Mademoiselle Else ****
Par Manuele Fior, d’après Arthur Schnitzler. Delcourt, 14,95 €, le 23 septembre 2009.
En vacances dans une villégiature champêtre, Else est courtisée de toutes parts. La faute à son joli minois, son allure altière et un certain franc-parler. Mais elle est seule, très seule. Et elle cogite beaucoup. À tel point que quand sa famille la sollicite par courrier pour la sauver de la ruine, et que sa seule solution est de dévoiler ses charmes à un vieux baron riche et lubrique, elle perd les pédales…
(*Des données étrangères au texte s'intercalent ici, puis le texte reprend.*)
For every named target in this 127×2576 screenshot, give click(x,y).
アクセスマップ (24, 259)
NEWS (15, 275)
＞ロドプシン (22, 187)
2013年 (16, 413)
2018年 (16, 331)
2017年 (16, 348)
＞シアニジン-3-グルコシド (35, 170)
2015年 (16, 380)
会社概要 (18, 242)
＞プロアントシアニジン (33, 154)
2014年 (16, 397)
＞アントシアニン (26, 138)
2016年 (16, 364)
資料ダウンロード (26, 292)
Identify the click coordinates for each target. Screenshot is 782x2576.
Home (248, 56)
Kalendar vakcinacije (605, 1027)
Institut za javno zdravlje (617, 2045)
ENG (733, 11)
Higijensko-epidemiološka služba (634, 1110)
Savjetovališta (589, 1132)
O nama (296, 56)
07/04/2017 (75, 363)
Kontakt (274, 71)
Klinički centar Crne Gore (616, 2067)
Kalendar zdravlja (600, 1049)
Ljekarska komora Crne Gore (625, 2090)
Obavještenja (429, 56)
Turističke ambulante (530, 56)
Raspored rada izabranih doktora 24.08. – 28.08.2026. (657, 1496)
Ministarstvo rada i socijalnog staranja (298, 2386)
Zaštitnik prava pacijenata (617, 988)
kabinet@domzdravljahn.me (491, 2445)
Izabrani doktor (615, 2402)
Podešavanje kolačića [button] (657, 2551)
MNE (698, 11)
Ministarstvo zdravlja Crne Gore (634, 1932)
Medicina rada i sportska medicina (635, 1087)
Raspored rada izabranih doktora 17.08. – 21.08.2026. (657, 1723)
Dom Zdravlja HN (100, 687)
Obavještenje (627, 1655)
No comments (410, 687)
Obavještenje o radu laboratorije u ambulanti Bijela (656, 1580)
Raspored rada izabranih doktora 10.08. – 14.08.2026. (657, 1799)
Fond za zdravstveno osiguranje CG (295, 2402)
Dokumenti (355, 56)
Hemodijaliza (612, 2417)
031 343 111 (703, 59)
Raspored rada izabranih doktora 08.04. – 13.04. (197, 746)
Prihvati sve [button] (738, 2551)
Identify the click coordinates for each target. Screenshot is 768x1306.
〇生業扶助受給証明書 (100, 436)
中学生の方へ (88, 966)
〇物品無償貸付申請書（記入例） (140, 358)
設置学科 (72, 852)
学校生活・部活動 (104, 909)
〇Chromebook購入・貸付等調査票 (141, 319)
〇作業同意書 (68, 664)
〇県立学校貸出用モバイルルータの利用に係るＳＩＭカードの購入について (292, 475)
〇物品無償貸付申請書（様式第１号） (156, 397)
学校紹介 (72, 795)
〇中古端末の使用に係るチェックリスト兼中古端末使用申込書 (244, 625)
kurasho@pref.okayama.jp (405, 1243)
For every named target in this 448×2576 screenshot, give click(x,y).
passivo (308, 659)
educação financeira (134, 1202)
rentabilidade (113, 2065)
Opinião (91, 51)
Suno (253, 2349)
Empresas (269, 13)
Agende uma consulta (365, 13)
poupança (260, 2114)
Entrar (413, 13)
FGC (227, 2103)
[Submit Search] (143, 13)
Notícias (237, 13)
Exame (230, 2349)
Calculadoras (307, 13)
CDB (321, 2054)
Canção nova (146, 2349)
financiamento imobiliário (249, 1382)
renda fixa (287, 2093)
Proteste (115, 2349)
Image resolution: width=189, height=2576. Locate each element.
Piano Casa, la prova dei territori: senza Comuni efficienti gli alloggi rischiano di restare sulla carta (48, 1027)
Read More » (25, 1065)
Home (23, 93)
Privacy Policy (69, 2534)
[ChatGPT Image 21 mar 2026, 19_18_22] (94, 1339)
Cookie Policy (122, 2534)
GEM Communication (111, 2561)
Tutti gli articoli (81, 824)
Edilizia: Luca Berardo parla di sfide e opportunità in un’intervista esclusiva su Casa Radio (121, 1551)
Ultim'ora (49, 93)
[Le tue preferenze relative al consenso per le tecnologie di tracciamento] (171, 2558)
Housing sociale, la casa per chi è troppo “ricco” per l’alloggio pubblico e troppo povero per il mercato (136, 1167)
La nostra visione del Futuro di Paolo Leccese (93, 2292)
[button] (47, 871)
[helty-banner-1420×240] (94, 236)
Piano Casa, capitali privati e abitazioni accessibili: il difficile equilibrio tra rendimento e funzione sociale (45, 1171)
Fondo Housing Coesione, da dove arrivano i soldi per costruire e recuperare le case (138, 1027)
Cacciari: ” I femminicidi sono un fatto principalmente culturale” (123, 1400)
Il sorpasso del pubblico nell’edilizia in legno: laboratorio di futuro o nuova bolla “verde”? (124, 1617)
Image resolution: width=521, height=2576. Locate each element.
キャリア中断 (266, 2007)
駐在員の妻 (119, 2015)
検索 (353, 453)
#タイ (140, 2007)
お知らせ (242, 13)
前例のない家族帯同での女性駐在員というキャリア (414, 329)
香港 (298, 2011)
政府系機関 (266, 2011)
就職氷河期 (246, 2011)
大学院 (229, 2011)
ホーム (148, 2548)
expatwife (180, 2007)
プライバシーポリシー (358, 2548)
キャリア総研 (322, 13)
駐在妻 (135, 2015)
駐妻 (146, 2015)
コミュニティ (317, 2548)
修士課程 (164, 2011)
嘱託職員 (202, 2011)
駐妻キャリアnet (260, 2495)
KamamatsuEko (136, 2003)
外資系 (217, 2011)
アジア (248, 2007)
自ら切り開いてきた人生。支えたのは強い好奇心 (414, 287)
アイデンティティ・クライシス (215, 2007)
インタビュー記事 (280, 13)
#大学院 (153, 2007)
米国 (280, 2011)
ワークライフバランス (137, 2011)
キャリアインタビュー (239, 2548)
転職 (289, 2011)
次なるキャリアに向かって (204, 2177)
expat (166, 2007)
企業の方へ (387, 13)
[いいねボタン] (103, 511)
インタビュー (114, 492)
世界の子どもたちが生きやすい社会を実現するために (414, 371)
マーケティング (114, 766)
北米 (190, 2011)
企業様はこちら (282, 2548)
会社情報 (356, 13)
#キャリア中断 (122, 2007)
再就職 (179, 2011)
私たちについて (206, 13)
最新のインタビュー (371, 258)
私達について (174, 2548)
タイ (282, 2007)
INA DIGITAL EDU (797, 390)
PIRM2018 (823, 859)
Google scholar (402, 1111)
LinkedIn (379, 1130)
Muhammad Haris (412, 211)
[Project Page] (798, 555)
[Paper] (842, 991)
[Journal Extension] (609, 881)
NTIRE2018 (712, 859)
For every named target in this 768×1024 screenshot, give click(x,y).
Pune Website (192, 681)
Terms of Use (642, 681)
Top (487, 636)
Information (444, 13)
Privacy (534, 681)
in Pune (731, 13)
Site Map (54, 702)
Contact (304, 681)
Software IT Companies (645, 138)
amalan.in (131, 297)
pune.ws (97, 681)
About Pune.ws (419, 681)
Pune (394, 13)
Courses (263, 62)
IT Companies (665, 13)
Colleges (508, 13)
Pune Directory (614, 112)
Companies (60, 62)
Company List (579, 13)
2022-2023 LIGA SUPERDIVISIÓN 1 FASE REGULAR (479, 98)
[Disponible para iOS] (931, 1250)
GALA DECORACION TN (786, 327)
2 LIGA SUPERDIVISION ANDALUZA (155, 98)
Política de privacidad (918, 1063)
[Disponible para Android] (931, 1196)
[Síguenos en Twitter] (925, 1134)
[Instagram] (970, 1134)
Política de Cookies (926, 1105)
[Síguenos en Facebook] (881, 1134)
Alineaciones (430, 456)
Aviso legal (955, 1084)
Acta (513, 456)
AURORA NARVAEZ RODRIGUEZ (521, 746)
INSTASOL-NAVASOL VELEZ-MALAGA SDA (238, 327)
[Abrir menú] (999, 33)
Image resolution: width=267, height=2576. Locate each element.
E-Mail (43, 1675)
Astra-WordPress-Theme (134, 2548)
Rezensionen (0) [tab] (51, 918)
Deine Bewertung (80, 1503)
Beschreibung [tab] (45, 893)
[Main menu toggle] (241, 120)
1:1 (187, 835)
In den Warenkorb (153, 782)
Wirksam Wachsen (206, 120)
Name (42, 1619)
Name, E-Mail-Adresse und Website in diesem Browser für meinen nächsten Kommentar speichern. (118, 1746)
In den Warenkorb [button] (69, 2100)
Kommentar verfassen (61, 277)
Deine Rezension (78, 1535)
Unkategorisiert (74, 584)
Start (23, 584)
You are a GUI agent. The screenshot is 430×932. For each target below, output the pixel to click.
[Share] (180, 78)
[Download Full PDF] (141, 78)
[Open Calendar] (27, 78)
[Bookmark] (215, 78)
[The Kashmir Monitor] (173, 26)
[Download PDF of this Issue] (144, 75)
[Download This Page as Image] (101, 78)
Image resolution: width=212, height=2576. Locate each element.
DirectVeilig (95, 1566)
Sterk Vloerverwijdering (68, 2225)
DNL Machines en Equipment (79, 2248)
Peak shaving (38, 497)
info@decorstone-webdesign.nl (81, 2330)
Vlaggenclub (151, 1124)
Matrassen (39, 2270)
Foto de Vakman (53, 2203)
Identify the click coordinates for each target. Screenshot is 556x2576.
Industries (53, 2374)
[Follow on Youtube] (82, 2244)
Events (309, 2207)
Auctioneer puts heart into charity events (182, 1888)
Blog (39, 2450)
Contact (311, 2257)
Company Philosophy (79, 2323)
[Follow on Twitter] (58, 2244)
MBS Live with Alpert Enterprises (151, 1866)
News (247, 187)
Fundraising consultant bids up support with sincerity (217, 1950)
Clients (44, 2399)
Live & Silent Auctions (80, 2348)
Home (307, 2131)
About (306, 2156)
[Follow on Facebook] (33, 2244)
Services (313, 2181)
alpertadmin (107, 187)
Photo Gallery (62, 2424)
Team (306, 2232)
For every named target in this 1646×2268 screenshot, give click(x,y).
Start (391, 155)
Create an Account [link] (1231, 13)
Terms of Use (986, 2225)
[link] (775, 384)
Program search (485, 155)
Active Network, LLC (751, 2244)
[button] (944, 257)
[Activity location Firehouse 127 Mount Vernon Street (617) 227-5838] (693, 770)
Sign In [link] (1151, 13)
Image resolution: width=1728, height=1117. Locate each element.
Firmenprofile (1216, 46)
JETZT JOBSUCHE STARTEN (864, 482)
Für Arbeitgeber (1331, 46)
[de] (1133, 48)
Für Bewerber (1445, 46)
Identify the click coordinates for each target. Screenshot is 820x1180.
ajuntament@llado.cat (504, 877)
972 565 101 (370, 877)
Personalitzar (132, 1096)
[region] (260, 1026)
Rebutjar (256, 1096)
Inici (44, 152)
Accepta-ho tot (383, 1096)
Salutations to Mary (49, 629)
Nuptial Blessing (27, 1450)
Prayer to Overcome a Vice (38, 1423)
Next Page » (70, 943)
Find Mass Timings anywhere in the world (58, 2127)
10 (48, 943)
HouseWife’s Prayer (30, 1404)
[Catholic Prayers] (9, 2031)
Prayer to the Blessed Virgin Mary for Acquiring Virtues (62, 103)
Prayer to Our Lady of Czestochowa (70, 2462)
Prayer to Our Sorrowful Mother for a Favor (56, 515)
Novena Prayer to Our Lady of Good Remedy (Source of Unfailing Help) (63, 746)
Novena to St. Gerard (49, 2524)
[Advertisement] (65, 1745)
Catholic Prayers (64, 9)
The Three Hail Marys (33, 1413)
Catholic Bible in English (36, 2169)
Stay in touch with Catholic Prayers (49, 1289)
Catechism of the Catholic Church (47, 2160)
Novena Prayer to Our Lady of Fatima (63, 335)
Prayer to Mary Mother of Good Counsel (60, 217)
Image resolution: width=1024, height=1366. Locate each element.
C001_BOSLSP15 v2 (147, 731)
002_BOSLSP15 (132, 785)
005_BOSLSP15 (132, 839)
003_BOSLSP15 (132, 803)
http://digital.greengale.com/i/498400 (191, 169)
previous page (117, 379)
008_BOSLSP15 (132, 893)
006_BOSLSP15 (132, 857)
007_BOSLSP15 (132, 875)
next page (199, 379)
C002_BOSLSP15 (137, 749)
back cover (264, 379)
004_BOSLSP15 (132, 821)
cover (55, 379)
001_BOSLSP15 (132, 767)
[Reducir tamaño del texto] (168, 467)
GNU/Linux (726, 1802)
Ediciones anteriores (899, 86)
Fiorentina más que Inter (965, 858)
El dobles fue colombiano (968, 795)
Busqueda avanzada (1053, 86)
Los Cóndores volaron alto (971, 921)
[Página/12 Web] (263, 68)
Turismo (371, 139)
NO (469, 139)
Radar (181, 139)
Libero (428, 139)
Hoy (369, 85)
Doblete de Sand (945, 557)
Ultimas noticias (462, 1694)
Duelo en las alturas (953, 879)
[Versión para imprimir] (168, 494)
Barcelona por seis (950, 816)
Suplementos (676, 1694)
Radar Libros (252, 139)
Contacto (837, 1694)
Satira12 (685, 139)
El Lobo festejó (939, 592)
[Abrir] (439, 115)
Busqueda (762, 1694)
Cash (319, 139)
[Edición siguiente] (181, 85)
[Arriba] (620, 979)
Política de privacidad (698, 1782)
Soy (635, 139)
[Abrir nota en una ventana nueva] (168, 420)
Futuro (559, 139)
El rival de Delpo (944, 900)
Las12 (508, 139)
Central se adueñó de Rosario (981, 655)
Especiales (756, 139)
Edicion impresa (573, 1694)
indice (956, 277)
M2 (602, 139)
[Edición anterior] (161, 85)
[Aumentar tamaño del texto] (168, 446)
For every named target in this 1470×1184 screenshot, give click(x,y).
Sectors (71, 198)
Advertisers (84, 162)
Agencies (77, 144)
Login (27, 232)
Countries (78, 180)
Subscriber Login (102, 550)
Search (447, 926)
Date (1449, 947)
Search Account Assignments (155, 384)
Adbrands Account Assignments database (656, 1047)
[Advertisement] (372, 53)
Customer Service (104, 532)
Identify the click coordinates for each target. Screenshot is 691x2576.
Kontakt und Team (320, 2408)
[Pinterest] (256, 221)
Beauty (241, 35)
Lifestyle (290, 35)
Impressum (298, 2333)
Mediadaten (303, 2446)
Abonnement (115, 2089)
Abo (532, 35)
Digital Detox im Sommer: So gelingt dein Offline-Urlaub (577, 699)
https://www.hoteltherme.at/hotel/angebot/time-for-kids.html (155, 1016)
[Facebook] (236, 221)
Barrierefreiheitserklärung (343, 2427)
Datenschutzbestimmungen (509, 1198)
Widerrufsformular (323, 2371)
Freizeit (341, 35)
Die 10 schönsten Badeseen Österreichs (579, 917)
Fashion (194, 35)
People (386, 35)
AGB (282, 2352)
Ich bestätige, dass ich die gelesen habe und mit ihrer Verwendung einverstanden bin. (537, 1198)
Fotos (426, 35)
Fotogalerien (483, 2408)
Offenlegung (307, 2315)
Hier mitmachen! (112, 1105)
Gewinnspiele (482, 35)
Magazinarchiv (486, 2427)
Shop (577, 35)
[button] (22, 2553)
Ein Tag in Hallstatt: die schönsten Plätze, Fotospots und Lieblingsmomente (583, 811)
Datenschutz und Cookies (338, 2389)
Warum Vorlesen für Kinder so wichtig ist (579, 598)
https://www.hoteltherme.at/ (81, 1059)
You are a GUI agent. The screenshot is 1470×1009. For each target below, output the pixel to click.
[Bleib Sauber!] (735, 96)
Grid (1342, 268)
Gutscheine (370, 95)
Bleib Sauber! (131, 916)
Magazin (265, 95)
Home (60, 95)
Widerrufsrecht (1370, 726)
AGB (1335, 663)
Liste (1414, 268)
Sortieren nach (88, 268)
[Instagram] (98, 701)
Cette adaptation d’un roman de l’Autrichien Arthur Schnitzler (écrivain ayant inspiré Stanley Kubrick pour Eyes Wide Shut) se veut à la fois psychanalyse d’une époque et illustration d’un cas d’hystérie. C’est l’histoire d’un basculement dans la folie, en même temps qu’une peinture terrible de la décadence de la bourgeoisie européenne de l’entre-deux guerres. La jeune héroïne se heurte à des valeurs déliquescentes, aux convenances, à l’honneur familial, en même temps qu’aux appétits masculins les plus bas. Très vite, ce monde pourrissant devient un cauchemar peuplé d’ombres fantomatiques et avides, qui en veulent à son esprit et à son corps. Elle se drogue, agit inconsidérément et se met en danger. Mais ce faisant, c’est toute une société qu’elle met à nu.
Graphiquement, l’Italien Manuele Fior (Les Gens le dimanche et Icarus, chez Atrabile) impressionne. Son dessin sous influence Art Nouveau mêle avec bonheur un trait évanescent et une mise en couleurs délicate. Les peintres Spilliaert et Bonnard ne sont pas très loin. Romantisme et horreur sont ici fondus dans des images doucereuses et funèbres, qui donnent tout son sens à l’histoire. Comme une plongée morbide dans un inconscient collectif perturbé. Une superbe réussite.